Jan 17 2008
Three Northeastern University researchers have proposed a new approach for the highly anticipated discovery of supersymmetric particles, often called sparticles. The methodology, which was published in the December 21 issue of the Physical Review Letters, is based on identifying the hierarchical mass patterns of sparticles, which are assumed to exist in a new class of particle physics theories beyond the Standard Model.
The expected production of the sparticles at high energy particle colliders is strongly correlated with the sparticle mass patterns. Pran Nath, Daniel Feldman and Zuowei Liu at Northeastern have utilized this correlation to identify the sparticles at the Large Hadron Collider (LHC) at the European Organization for Nuclear Research in Geneva, Switzerland. The LHC, which is close to completion and set to begin testing within months, will be the world's largest machine to produce sub-atomic particles in conditions similar to when the Big Bang occurred.
"The LHC will allow for the exploration of elementary particle physics at energy scales that have never been probed before," said Nath, a Matthews Distinguished Professor of Physics at Northeastern. "This research has the potential to deepen our understanding of the nature of physics at its most basic level," he said.
The 32 sparticle masses can stack up in many different ways, creating a landscape of mass hierarchies with numerous possible sparticle mass patterns. Stacking the first four sparticles creates a landscape with close to ten thousand possibilities, and the landscape of possibilities becomes enormous if all 32 sparticles are included. Only one possibility out of this incredibly large number exists in nature, and that exact possibility can be discovered at the LHC.
The new approach was developed based on the well motivated supergravity model (mSUGRA), which was co-authored by Nath in 1982 and is one of the leading candidates for new physics beyond the Standard model. In this new work, the researchers have shown that the number of possibilities is reduced enormously, down to just sixteen mass patterns for the 4 lightest sparticles, in mSUGRA.
The authors studied the signature space of the sixteen patterns at the LHC and propose ways in which researchers at the LHC can discriminate among the patterns and identify the lowest lying sparticles.

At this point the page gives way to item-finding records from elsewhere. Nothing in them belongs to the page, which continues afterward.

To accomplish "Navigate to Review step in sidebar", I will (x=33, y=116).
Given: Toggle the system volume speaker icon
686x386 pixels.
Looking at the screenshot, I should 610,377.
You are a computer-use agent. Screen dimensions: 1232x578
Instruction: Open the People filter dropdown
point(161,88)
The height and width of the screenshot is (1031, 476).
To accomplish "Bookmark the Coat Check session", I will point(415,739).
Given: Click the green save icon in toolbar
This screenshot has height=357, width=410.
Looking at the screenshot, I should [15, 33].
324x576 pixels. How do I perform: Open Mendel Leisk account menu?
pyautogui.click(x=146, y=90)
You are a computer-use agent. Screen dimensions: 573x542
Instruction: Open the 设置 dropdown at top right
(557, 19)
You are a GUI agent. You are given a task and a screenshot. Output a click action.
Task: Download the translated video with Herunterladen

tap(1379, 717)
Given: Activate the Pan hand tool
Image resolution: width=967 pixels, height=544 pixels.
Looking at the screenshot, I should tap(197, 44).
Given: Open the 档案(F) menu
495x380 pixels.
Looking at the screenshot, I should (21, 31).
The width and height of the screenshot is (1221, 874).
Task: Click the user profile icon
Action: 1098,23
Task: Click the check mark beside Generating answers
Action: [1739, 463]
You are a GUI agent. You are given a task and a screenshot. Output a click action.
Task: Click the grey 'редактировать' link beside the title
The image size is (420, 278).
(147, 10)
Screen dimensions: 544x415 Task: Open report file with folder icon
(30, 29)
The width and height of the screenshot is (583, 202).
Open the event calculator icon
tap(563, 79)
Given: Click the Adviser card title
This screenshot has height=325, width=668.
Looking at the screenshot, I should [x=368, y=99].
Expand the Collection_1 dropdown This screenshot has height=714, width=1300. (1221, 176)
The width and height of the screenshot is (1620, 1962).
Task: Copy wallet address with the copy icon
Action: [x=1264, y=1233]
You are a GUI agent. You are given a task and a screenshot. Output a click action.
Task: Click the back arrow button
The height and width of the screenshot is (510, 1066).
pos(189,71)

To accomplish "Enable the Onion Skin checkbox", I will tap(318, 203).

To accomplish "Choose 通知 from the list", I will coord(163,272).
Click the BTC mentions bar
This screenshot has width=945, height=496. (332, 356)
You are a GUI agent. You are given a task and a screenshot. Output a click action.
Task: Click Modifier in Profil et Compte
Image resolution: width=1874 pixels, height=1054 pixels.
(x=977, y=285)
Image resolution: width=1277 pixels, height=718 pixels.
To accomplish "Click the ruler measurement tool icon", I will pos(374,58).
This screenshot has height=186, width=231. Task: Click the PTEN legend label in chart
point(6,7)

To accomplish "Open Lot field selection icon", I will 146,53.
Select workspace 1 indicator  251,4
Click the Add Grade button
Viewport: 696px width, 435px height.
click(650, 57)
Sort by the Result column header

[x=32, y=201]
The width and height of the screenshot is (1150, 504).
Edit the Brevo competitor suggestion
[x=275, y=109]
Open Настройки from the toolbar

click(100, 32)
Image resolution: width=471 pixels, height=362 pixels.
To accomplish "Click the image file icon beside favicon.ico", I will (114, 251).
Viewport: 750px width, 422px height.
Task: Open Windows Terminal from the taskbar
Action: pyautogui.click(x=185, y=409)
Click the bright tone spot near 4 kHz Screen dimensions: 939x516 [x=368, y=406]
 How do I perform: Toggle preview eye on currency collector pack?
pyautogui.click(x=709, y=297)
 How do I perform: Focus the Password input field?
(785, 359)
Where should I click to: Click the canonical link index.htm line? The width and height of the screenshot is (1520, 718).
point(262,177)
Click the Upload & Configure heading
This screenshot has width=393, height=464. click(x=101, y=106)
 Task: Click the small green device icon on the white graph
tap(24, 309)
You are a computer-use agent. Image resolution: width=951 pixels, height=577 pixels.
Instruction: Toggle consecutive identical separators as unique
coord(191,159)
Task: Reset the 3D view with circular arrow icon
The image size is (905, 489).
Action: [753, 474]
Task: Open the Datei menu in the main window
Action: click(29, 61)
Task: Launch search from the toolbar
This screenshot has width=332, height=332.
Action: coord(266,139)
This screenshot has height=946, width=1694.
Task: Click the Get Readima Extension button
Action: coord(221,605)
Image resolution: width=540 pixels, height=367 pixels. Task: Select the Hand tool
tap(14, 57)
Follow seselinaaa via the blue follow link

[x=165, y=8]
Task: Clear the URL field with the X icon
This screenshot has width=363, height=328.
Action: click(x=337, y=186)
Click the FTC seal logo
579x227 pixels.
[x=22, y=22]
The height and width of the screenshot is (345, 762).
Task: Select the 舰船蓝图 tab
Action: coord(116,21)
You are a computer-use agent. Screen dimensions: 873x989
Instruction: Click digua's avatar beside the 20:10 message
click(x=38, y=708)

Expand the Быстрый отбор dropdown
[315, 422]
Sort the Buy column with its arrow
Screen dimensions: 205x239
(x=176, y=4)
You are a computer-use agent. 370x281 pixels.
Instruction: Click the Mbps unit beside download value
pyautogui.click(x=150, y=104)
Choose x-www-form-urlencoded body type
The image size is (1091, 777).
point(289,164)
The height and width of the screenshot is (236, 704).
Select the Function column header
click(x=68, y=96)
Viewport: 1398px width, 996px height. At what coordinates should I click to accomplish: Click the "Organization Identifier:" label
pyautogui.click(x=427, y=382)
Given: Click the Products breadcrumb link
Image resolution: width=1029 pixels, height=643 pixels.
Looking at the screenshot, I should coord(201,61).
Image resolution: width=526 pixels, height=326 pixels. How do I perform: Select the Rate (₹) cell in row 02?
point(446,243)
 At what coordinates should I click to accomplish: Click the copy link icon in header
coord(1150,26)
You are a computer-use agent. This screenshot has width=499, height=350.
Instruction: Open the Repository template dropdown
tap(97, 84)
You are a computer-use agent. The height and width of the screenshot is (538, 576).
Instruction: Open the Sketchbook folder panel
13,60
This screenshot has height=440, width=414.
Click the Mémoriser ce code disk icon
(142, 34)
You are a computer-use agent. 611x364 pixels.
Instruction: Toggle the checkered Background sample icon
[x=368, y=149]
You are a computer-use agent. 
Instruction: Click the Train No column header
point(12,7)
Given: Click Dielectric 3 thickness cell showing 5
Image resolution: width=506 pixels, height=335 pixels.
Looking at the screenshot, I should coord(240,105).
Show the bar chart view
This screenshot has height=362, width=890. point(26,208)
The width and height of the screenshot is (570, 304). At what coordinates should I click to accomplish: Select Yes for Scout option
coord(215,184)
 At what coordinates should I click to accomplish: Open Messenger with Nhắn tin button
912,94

Because the mass hierarchies influence the overall production rate of various sparticles, their hierarchical mass pattern will determine their signatures.
"We truly stand on the threshold of revolutionary discoveries in particle physics and the study of patterns and pattern recognition that we propose could be very significant in the search for sparticles, as well as for the discovery of new physics at the LHC," said Nath.